Health & Medical Mental Health

Refeeding Program for Patients With Extreme Anorexia Nervosa

Refeeding Program for Patients With Extreme Anorexia Nervosa

Background


Anorexia nervosa (AN) is associated with one of the highest mortality rates in psychiatry. For example, a Swedish register study comparing observed with expected death rates reported that people hospitalized for AN had a standardized mortality rate of 6.2, and a follow-up study of 51 patients hospitalized for AN found that only half were symptom-free after 18 years. Although the incidence of AN has been reported to have increased in the last few decades, others have reported that this perception is incorrect, with apparent increases being due to complex interrelations among age, observational period, and cohort effects. However, an epidemiological study in adolescents found symptoms of eating disorders in 24% of girls and 16% of boys.

Epidemiological assessments of morbidity and mortality have shown that AN is one of the most serious disorders in psychiatry. Its psychiatric and somatic co-morbidities indicate that AN is complex and difficult to treat. Many co-morbid psychiatric disorders have been detected in patients with eating disorders. For example, the lifetime prevalence rates of mood disorders were estimated to be as high as 75% in patients with eating disorders, and the co-morbidity rates of obsessive-compulsive disorder, anxiety disorders and substance abuse to be 40%, 11–20%, and 40%, respectively. Adolescents with an affective disorder were reported to be at higher risk of developing an eating disorder. Personality traits often found in patients with AN include perfectionism, impulsivity and obsessive-compulsive characteristics. Obsessive-compulsive personality disorder is the most common personality disorder in patients with restrictive AN (ANR), whereas borderline personality disorder is the most prominent in patients with the binging and purging subtype of AN (ANBP).
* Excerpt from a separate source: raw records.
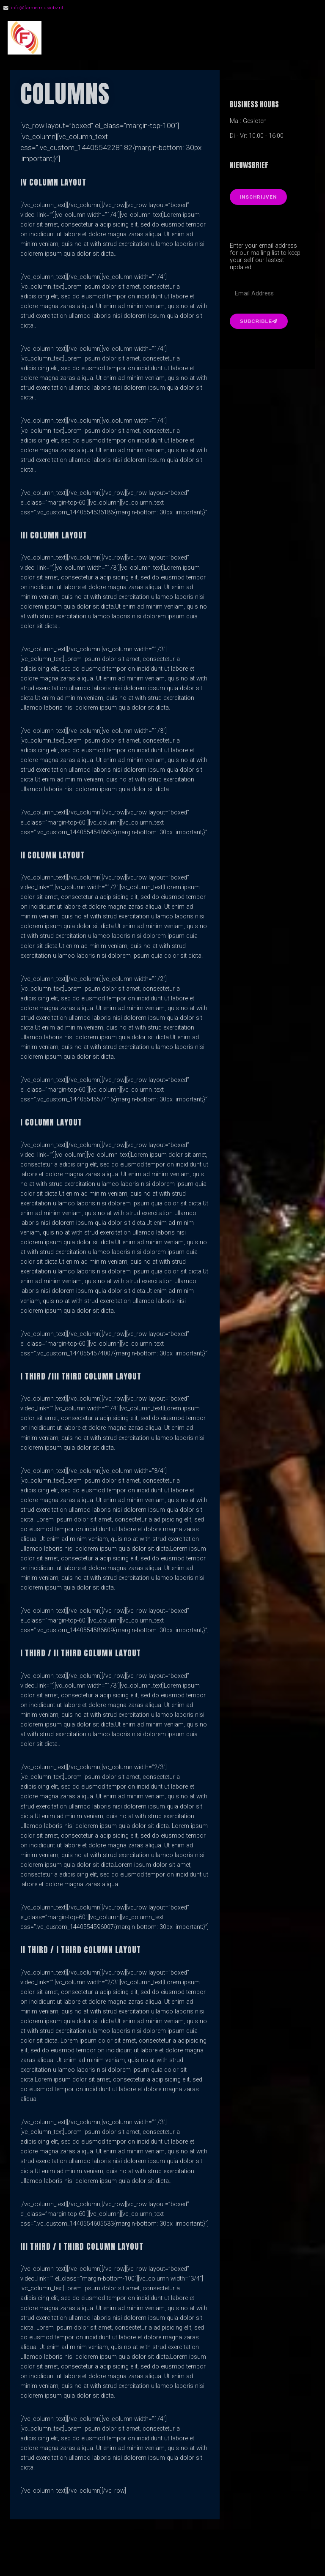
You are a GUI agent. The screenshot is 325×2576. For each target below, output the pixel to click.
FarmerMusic (97, 37)
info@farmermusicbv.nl (37, 8)
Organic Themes (178, 2557)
Malnutrition and long-time starvation affect almost every organ in the body. Cardiac complications are observed in about 80% of these patients; one of the most threatening consequences is atrophy of the heart, leading to alterations in cardiac electrical activity, structure and hemodynamics. Atrophy may result in secondary prolongation of the QT-interval and cardiac arrhythmia, complications predictive of sudden cardiac death. Reduced concentrations of sodium and potassium contribute not only to cardiac arrhythmia, but may lead to myelinolysis of the pons. Serum concentrations of phosphate and magnesium are often diminished during enforced refeeding, which may contribute to the development of a 'refeeding syndrome'. The most frequent endocrine dysfunction associated with AN is amenorrhea, although chronic starvation may induce type 1 diabetes mellitus.

Due to the potentially lethal impact of AN on physical health, and studies showing that weight restoration significantly ameliorated several neuropsychological aspects of AN and reduced EEG abnormalities, the first goal of AN treatment should be restoration of weight. A detailed program for compulsory re-feeding of patients with severe AN has therefore been established over the last decade at the Department of Psychiatry, University Hospital of Munich. This report describes the demographic characteristics and short term outcomes of the first 68 AN patients enrolled in this program.